Advertisement

The Next Huge Leap in Computing Power?

Started by April 09, 2014 04:21 AM
43 comments, last by Prefect 10 years, 4 months ago

Is there a standard emerging that indicates what parallel / concurrency programming will look like in the future?

From the Parallella discussions I got the impression that a lot of effort has to go into very tailored concepts / solutions.

Will programmers need to get good at designing for concurrency ... or are there concepts that might put the parallel execution under a hood of some kind ... like automatic shared-memory multiprocessor systems for example? Or are those inherently inefficient?

Given enough eyeballs, all mysteries are shallow.

MeAndVR

I'd also like to point out that they are designed to solve completely different problems. A CPU is optimised for solving a variety of sequential problems, while the GPU is optimised to solve an incredible amount of identical parallelisable problems.


This.

GPUs are fast at what they do because they can run 32 or 64 threads in lock step AND many groups of this to hide latency. A high end GPU today keeps 1000s of threads in flight at once to keep the beast fed which makes them very good at embarrassingly parallel tasks and latency hiding but.. erm.. that's about it.

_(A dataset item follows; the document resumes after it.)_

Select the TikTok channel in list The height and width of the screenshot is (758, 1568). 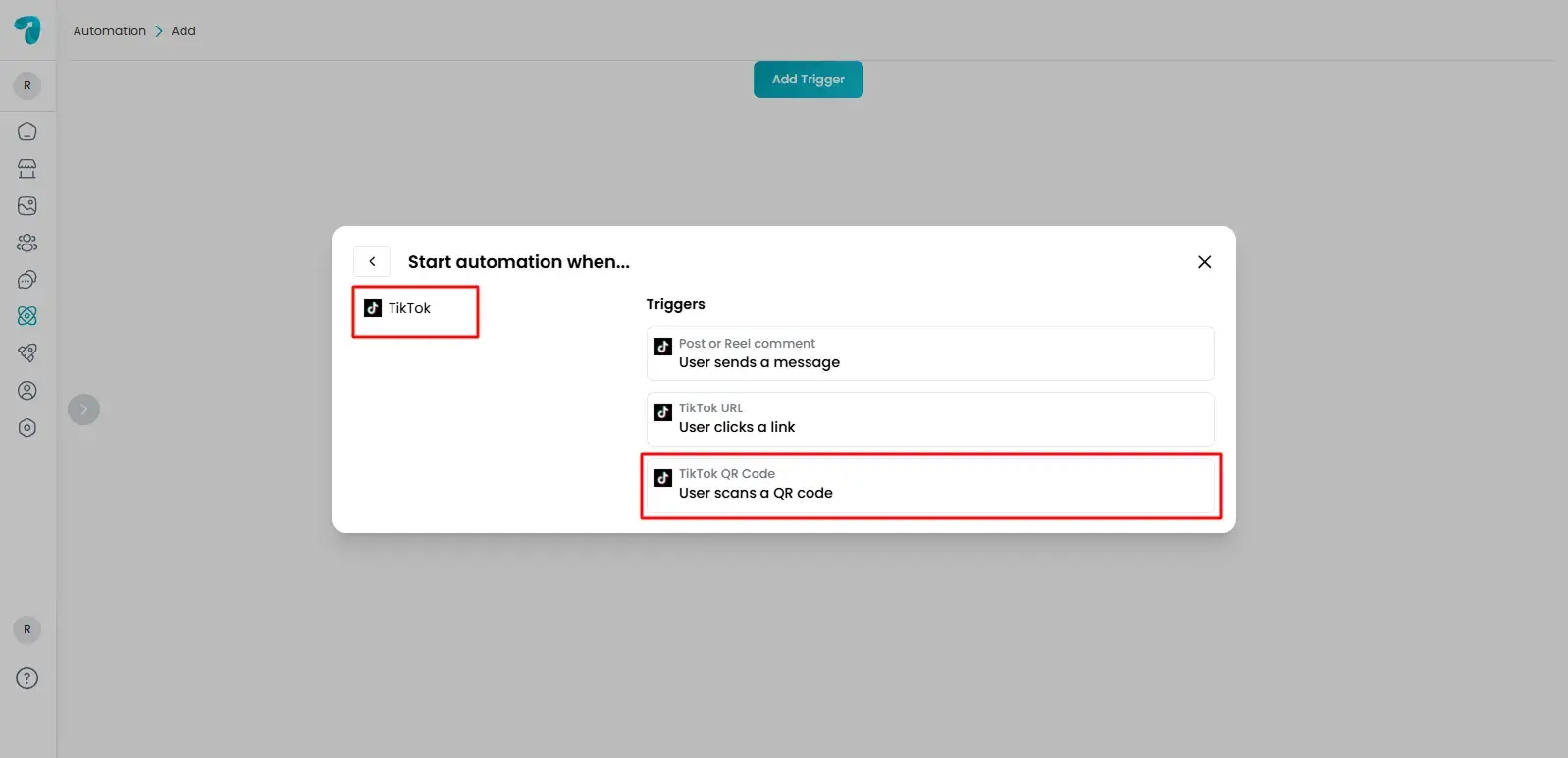point(409,309)
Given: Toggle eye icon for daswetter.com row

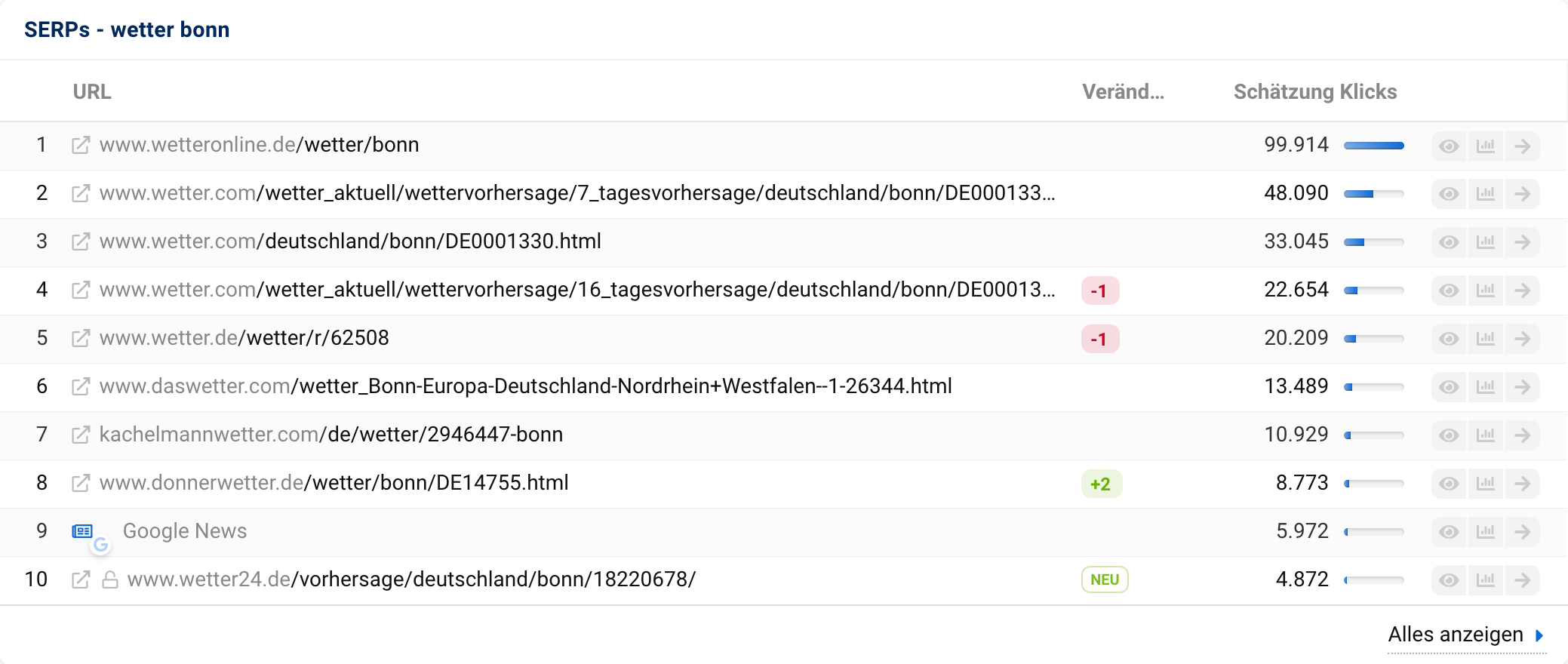Looking at the screenshot, I should 1449,387.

With 'branchy' code or code below a certain threshold of parallelism CPUs become better suited to the problem as they can run a single branchy thread fast. Not to say we couldn't do better here, out-of-order execution and intelligent prefetches hideth a multitude of programmer sins after all but they are still better than launching a single wave front on a single CU on a GPU to use a single thread of that wave front to do some work.

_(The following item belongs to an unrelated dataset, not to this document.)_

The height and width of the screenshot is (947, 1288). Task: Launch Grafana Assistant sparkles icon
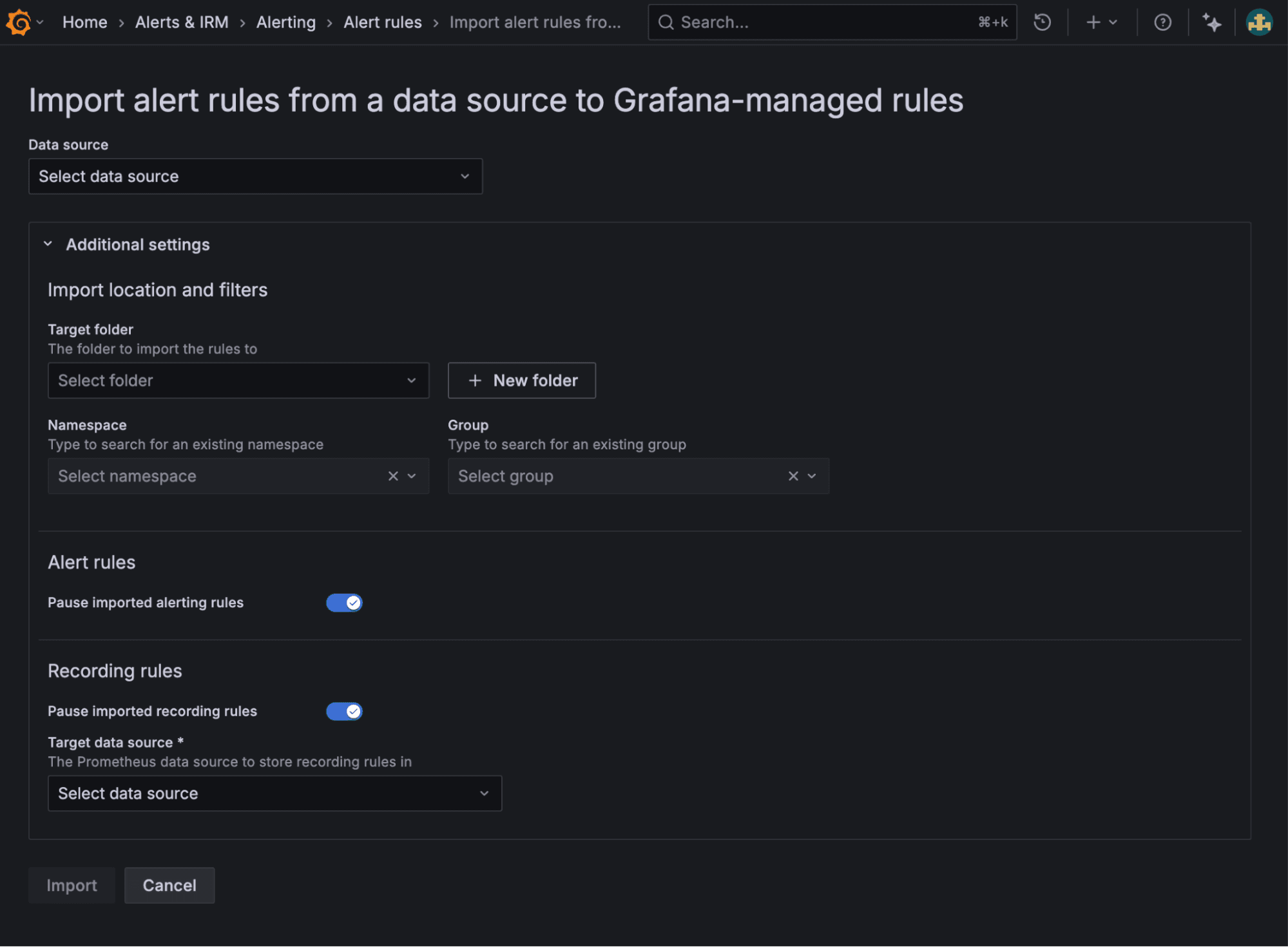tap(1212, 21)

Really, what we also need, is a third class of processor in the same line as a SPU; something which can chew data quickly but can branch reasonably well and doesn't require loads of threads to keep it busy. Certain workloads would suit this kind of processor nicely, like they did in the PS3 days, without all the overhead of the CPU 'guessing' and the GPU launching more threads than required.

But even without that third class 'the future', as it were, is already here with CPUs with iGPUs attached; really what is needed is for them to become useable as just ALU arrays without a display attached then software can begin making better use of them.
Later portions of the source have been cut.